▶ **Required work**
Please repeat, precisely as written, only the lines from the one containing "Open the Manage your apps page" through the last line of the records below, pictures omitted.

▶ **Data for review**
┌──

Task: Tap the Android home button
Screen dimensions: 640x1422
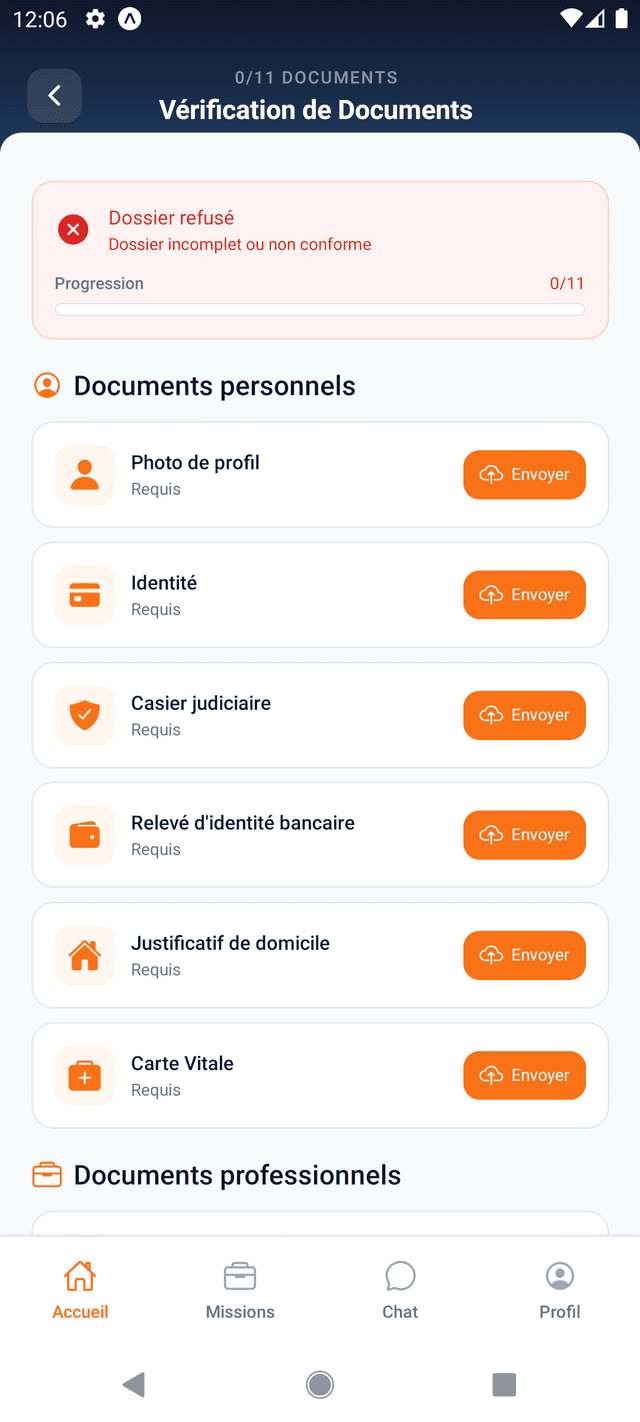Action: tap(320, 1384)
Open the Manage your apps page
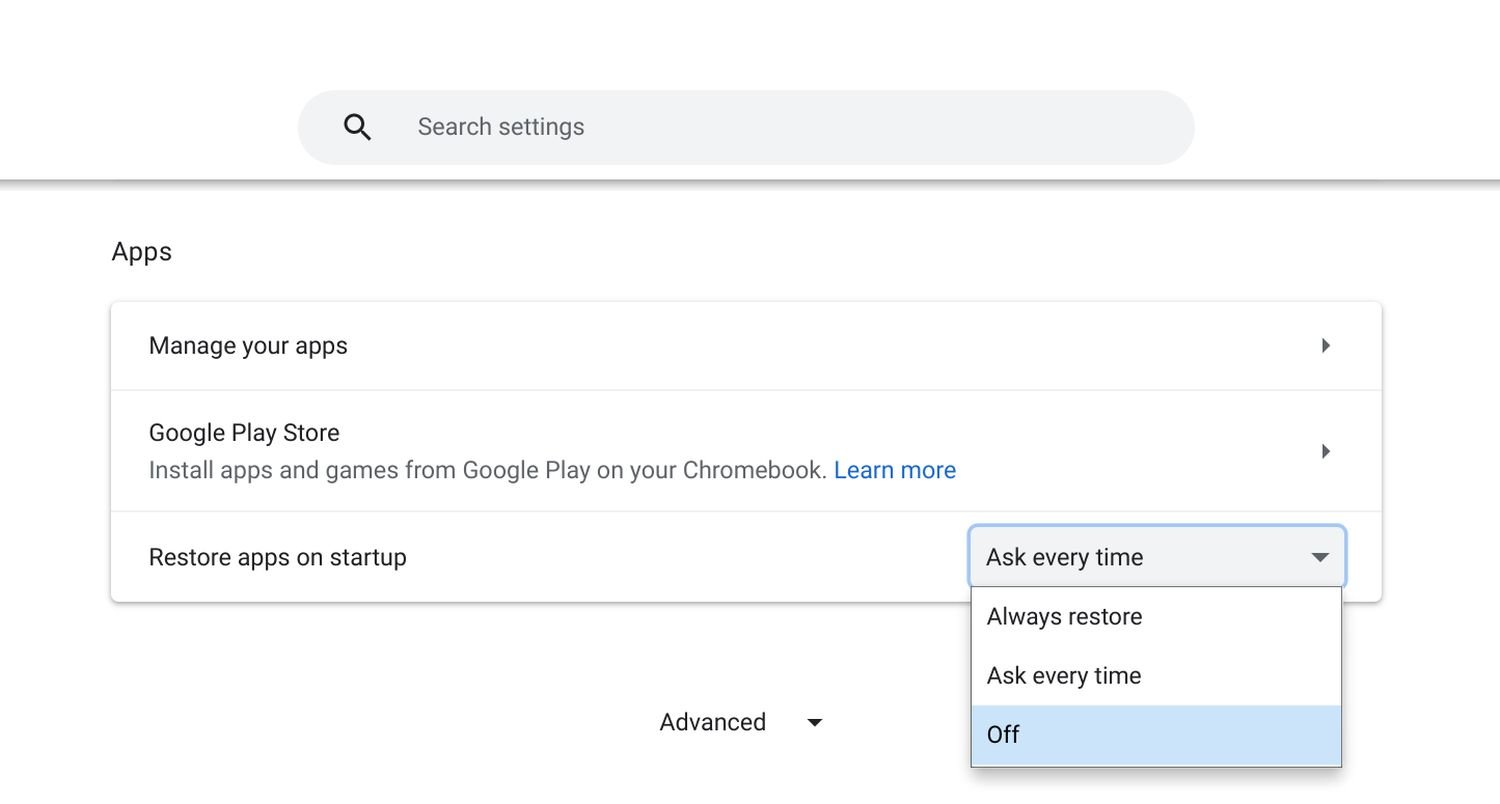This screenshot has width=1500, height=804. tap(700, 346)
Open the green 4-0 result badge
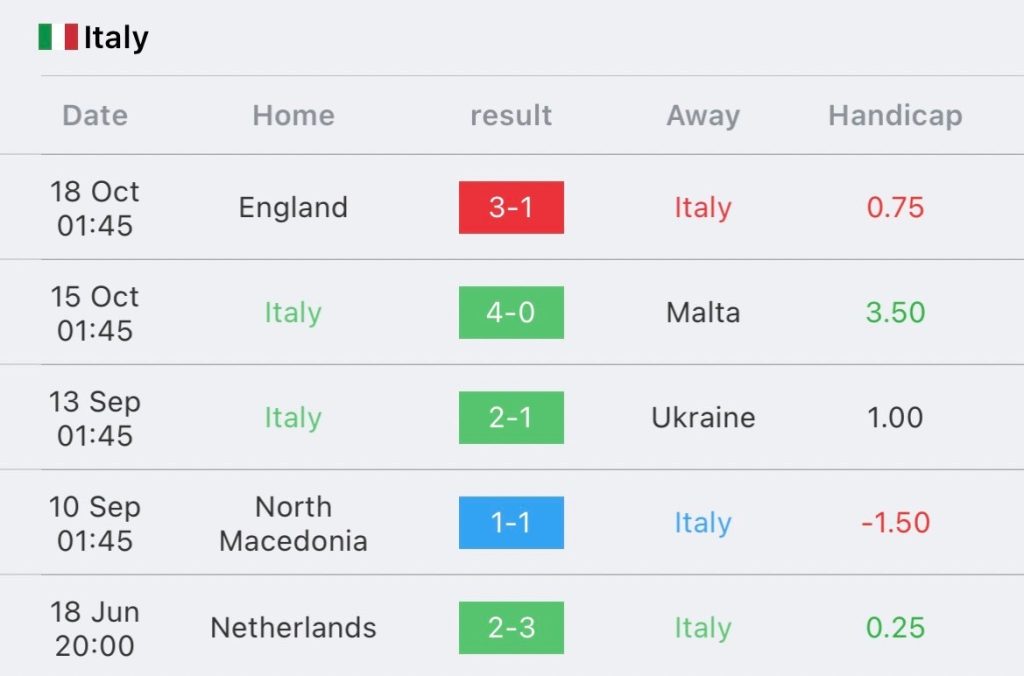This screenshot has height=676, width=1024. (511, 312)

└──

▶ **Answer for the task**
Open the Manage your apps page
This screenshot has width=1500, height=804. tap(700, 346)
Open the green 4-0 result badge
This screenshot has height=676, width=1024. (511, 312)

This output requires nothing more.